Publié le 14 janvier 2024 10h36:00. Les autorités pakistanaises mettent en garde contre une vague de piratage de comptes WhatsApp, non pas due à des failles techniques, mais à des techniques de manipulation psychologique sophistiquées utilisées par les cybercriminels.
- Une équipe nationale pakistanaise spécialisée dans la cybersécurité a signalé une augmentation significative des piratages de comptes WhatsApp.

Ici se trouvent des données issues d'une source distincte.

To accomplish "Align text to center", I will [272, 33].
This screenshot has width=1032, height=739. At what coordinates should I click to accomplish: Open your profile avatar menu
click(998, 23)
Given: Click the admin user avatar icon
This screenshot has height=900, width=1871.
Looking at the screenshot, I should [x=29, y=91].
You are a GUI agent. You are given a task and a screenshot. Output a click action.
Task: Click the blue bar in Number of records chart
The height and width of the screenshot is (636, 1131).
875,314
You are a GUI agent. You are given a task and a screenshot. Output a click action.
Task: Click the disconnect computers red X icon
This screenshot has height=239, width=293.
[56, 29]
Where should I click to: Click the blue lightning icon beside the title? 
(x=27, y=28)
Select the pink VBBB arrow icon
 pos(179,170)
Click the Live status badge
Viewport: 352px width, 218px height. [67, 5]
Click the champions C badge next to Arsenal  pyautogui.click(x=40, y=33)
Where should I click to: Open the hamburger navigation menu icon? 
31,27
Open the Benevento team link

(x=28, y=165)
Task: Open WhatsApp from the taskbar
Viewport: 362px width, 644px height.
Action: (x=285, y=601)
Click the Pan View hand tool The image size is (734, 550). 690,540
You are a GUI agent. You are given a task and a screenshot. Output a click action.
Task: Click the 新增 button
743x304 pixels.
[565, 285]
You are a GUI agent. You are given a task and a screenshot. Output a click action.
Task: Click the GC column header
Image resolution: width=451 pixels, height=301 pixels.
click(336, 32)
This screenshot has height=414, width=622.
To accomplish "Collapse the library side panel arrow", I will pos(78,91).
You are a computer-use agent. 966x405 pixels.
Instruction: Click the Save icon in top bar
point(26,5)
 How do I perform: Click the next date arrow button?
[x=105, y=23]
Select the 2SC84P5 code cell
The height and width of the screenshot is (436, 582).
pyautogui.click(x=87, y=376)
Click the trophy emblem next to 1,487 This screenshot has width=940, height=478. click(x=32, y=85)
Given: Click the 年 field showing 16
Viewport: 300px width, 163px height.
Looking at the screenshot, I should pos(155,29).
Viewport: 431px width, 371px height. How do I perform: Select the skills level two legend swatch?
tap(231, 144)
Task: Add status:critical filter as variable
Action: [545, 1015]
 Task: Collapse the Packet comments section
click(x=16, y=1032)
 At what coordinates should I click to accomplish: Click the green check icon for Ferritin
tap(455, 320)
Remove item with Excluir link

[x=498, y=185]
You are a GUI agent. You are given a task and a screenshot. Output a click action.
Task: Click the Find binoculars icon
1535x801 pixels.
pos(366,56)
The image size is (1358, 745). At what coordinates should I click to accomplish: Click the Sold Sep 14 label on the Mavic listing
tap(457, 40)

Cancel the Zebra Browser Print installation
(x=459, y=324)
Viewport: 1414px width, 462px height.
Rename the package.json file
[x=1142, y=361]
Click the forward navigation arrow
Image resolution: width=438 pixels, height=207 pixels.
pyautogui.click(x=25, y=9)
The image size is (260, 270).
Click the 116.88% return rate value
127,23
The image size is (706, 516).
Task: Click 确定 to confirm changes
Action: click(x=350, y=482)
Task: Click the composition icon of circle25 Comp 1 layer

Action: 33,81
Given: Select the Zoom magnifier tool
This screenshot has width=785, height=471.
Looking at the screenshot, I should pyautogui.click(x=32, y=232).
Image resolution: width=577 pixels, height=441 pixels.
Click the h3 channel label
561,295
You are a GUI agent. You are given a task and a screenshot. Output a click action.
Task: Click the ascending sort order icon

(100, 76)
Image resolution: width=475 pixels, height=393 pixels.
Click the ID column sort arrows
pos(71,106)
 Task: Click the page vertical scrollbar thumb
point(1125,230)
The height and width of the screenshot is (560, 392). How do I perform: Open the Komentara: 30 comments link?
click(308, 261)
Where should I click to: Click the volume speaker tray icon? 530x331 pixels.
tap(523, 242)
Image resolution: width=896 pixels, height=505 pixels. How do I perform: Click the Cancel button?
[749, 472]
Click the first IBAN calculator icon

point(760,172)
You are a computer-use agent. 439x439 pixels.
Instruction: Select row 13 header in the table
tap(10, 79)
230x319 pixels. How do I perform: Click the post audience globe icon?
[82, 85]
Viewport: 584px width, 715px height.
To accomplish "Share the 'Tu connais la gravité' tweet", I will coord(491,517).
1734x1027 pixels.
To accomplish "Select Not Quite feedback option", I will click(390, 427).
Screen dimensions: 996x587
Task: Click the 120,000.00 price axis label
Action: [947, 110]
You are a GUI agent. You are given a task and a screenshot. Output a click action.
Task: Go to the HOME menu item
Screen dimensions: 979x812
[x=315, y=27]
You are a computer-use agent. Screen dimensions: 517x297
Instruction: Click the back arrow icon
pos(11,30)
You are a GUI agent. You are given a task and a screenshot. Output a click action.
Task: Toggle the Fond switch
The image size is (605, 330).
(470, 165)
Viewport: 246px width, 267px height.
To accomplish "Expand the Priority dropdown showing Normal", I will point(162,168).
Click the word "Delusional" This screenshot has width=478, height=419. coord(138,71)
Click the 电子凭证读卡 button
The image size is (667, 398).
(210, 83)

- Les pirates privilégient l’ingénierie sociale, manipulant les utilisateurs pour obtenir des informations sensibles, plutôt que d’exploiter des vulnérabilités du logiciel.
- La vérification en deux étapes, activée avec une adresse e-mail de récupération, est fortement recommandée pour se protéger.
L’équipe nationale pakistanaise de réponse aux cyber-urgences (National CERT) a émis un avertissement à l’échelle nationale concernant une recrudescence alarmante des piratages de comptes WhatsApp. Selon l’avis, ces attaques sont actuellement actives, largement répandues et touchent des utilisateurs de tous horizons.
Contrairement à ce que l’on pourrait penser, les pirates ne s’appuient pas sur des failles de sécurité dans l’application de messagerie. L’équipe du National CERT souligne que les attaques reposent principalement sur des techniques d’ingénierie sociale, c’est-à-dire la manipulation psychologique des utilisateurs. Les criminels utilisent diverses méthodes pour obtenir un accès non autorisé aux comptes.
Parmi ces techniques, on retrouve la tromperie visant à soutirer aux utilisateurs des codes d’accès à usage unique (OTP), la manipulation des paramètres de transfert d’appels, l’envoi de liens de phishing et la diffusion de codes QR malveillants. Ces derniers, une fois scannés, permettent de connecter le compte de la victime à l’appareil de l’attaquant. Une fois compromis, le compte peut être utilisé pour usurper l’identité de la victime, escroquer ses contacts, accéder à des communications privées et propager du contenu malveillant.
L’impact d’un piratage de compte peut être dévastateur, allant du vol d’identité à la fraude financière, en passant par la divulgation de données personnelles, l’atteinte à la réputation et la violation de la vie privée. Le National CERT met également en garde contre les risques pour les organisations dont les employés utilisent WhatsApp pour leurs communications professionnelles, exposant potentiellement des informations sensibles et ouvrant la voie à de nouvelles fraudes.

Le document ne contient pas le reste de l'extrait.